Passage provided –
━━━━━━━━━━━━━━━━━━━━
This program uses Naive Bayes and Laplace smoothing to predict movie review sentiments based on the imdb dataset
If the jupyter notebook (main.ipynb) is not rendering, visit this link OR visit main.py in this repo
- clone or download this repository
git clone https://github.com/jadessechan/Sentiment-Analysis.git
- open main.ipynb or main.py
- run the code to see the final prediction for a movie review
In real world scenarios, class imbalances are very common but for the purposes of this project I chose a balanced data set:
The dataset is split equally between the positive and negative sentiment of 25,000 reviews each.
I used the plotly library to graph this data
import plotly.express as px
px.histogram()
- perform EDA (exploratory data analysis)
- plot and visualize main attributes of dataset using the pandas dataframe
- split data for training and testing (90% delegated for training and 10% for testing) The sentiments are distributed randomly throughout the dataset, thankfully (less sorting to do)!
train = df.sample(frac=0.9)
test = df.sample(frac=0.1)
- distinguish between positive and negative reviews
- pre-process the training data
- make 2 BOW models for each sentiment (Counter for python is a handy feature to quickly get a dictionary of Keys and its frequencies as Values)
from collections import Counter
Counter(text)
- The functions to filter and clean the text are the same as the ones in my text prediciton program used for regex parsing. But unlike in the text prediction, I removed stopwords in order to ignore extraneous information
for words in tokens:
if words not in stopwords:
# lemmatize words
output.append(wnl.lemmatize(words))
- compute the probability of each class occurring in the data
- predict on the testing set
- compute error This is where the magic happens, featuring the Naive Bayes algorithm and Laplace smoothing!🪄
def make_class_prediction(tokens, counts, class_prob, class_count):
""" compute the classification of each sentiment based on its probability in training set """
prediction = 1
text_counts = Counter(tokens)
for word in text_counts:
# get 'word' freq in the reviews for a given class, add 1 to smooth the value
# add 1 smoothing prevents multiplying the prediction by 0 (in case 'word' is not in the training set)
prediction *= text_counts.get(word) * ((counts.get(word, 0) + 1) / (sum(counts.values()) + class_count))
return prediction * class_prob
And finally, I calculated the algorithm's accuracy by comparing 2 lists that held the algorithm's classification decision and the acutal classificaion of each test review.
if predictions[i] != actual[i]:
wrong += 1
percent_error = (wrong * 100) / len(train)
━━━━━━━━━━━━━━━━━━━━
Rows –
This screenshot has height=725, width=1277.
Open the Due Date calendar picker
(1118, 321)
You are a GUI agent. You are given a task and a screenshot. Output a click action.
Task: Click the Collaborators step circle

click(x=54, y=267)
━━━━━━━━━━━━━━━━━━━━
Directive A –
In the sentiment analysis text, how many reviews does each sentiment have in the dataset?
Directive B –
Rewrite both rows with "GUI agent" swapped for "interface agent", leaving everything else unchanged.

Task output A –
25,000 reviews each.

Task output B –
This screenshot has height=725, width=1277.
Open the Due Date calendar picker
(1118, 321)
You are a interface agent. You are given a task and a screenshot. Output a click action.
Task: Click the Collaborators step circle

click(x=54, y=267)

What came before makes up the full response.